Hepatic Insufficiency
The effects of hepatic disease on piroxicam pharmacokinetics have not been established. However, a substantial portion of piroxicam elimination occurs by hepatic metabolism. Consequently, patients with hepatic disease may require reduced doses of piroxicam as compared to patients with normal hepatic function.
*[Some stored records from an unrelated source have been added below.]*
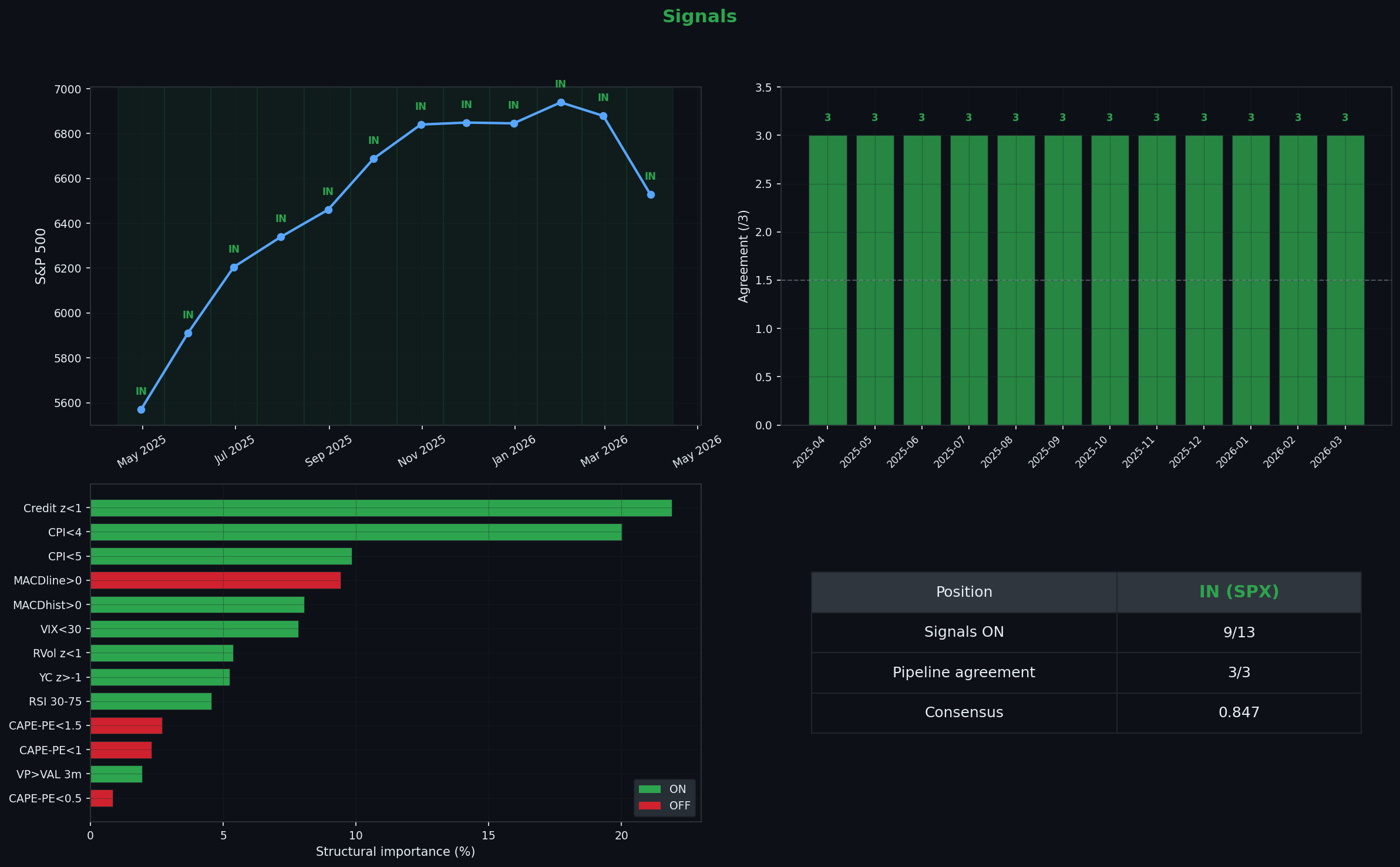The width and height of the screenshot is (1400, 867).
Task: Select the red MACDline>0 bar
Action: pyautogui.click(x=216, y=580)
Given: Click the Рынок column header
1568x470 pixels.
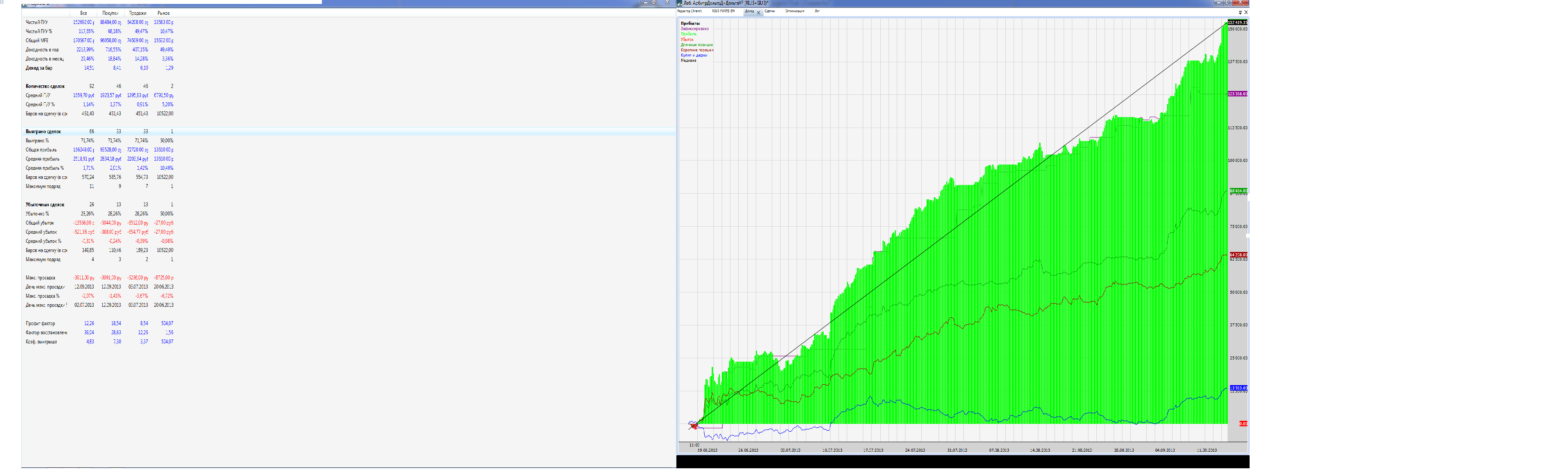Looking at the screenshot, I should [163, 13].
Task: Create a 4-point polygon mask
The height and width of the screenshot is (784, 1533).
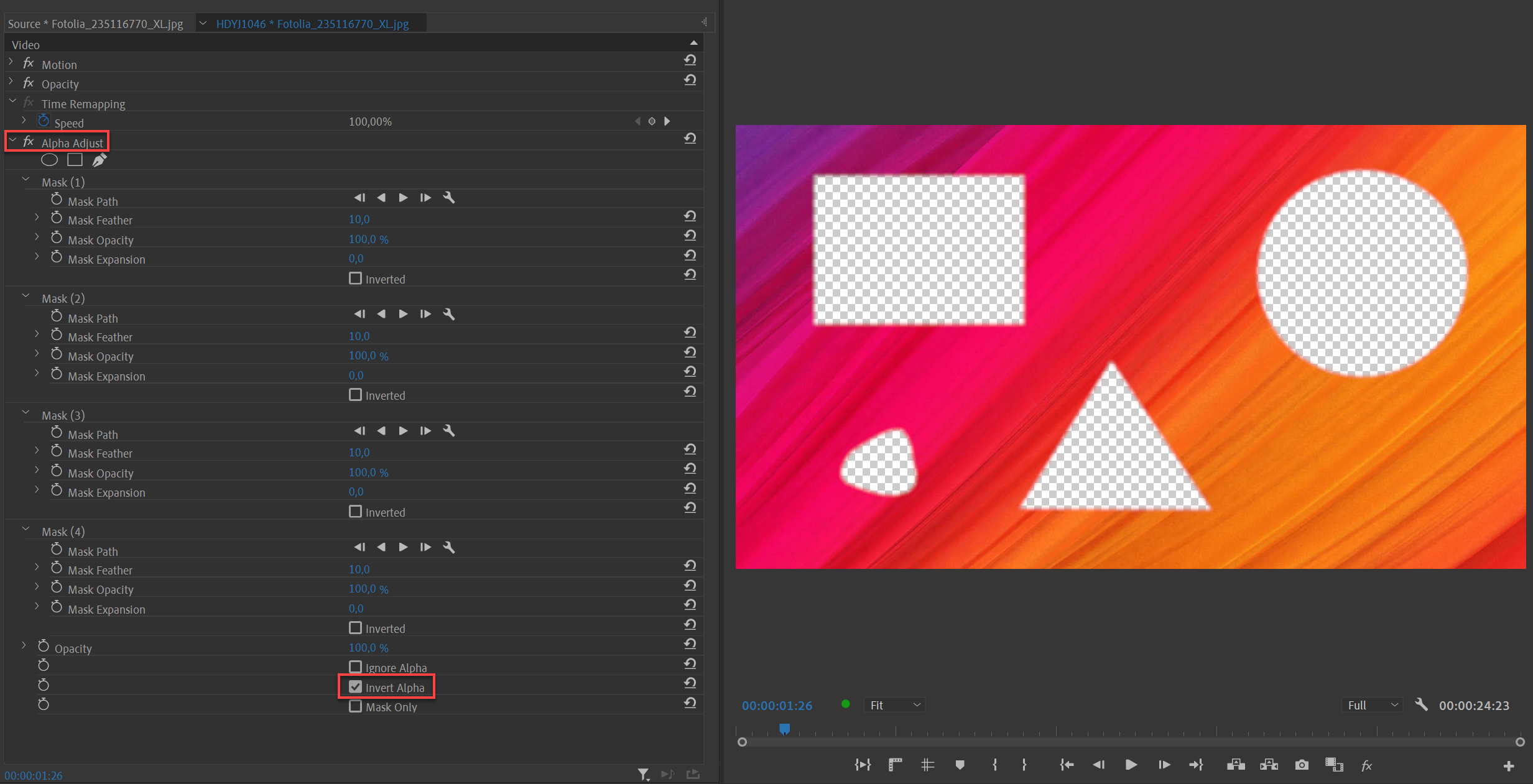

Poor Metabolizers of CYP2C9 Substrates
Patients who are known or suspected to be poor CYP2C9 metabolizers based on genotype or previous history/experience with other CYP2C9 substrates (such as warfarin and phenytoin) should be administered piroxicam with caution as they may have abnormally high plasma levels due to reduced metabolic clearance.
Renal Insufficiency
Piroxicam pharmacokinetics have been investigated in patients with renal insufficiency. Studies indicate patients with mild to moderate renal impairment may not require dosing adjustments. However, the pharmacokinetic properties of piroxicam in patients with severe renal insufficiency or those receiving hemodialysis are not known.
Other Information
In controlled clinical trials, the effectiveness of piroxicam has been established for both acute exacerbations and long-term management of rheumatoid arthritis and osteoarthritis. The therapeutic effects of piroxicam are evident early in the treatment of both diseases with a progressive increase in response over several (8 to 12) weeks. Efficacy is seen in terms of pain relief and, when present, subsidence of inflammation. Doses of 20 mg/day piroxicam display a therapeutic effect comparable to therapeutic doses of aspirin, with a lower incidence of minor gastrointestinal effects and tinnitus. Piroxicam has been administered concomitantly with fixed doses of gold and corticosteroids. The existence of asteroid-sparingeffect has not been adequately studied to date.